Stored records
=== Section Start ===
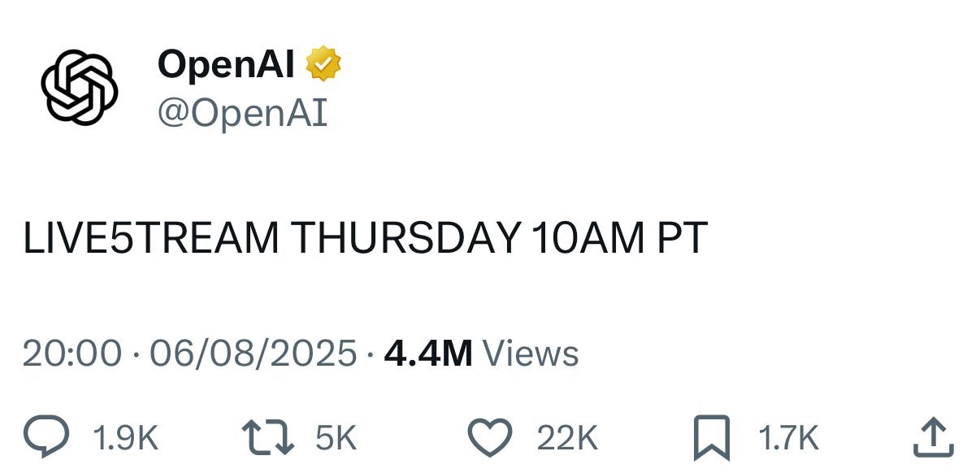The image size is (980, 473).
Task: Open the 1.9K replies count
Action: click(x=125, y=439)
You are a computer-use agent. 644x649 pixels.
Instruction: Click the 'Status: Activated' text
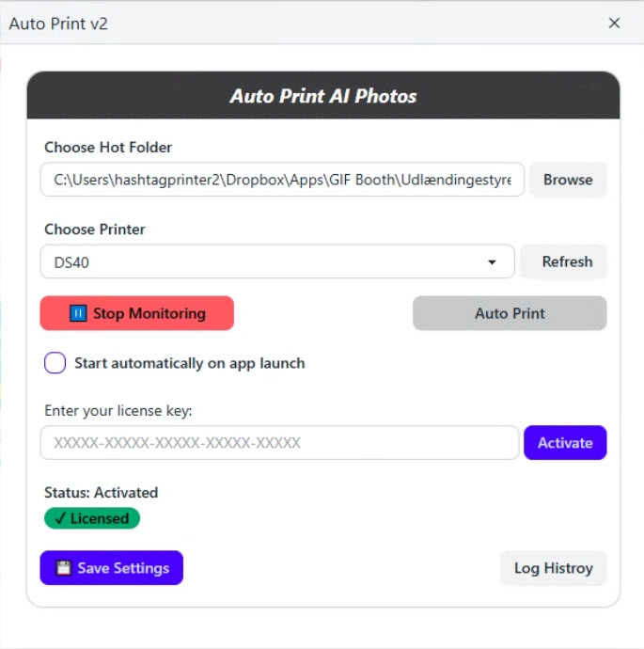point(102,492)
=== Section End ===
**Task to carry out:**
Only what runs from the line containing "You are a computer-use agent. 644x649 pixels." through the end of the entries above should be extracted, exactly and without pictures.

**Completed exercise:**
You are a computer-use agent. 644x649 pixels.
Instruction: Click the 'Status: Activated' text
point(102,492)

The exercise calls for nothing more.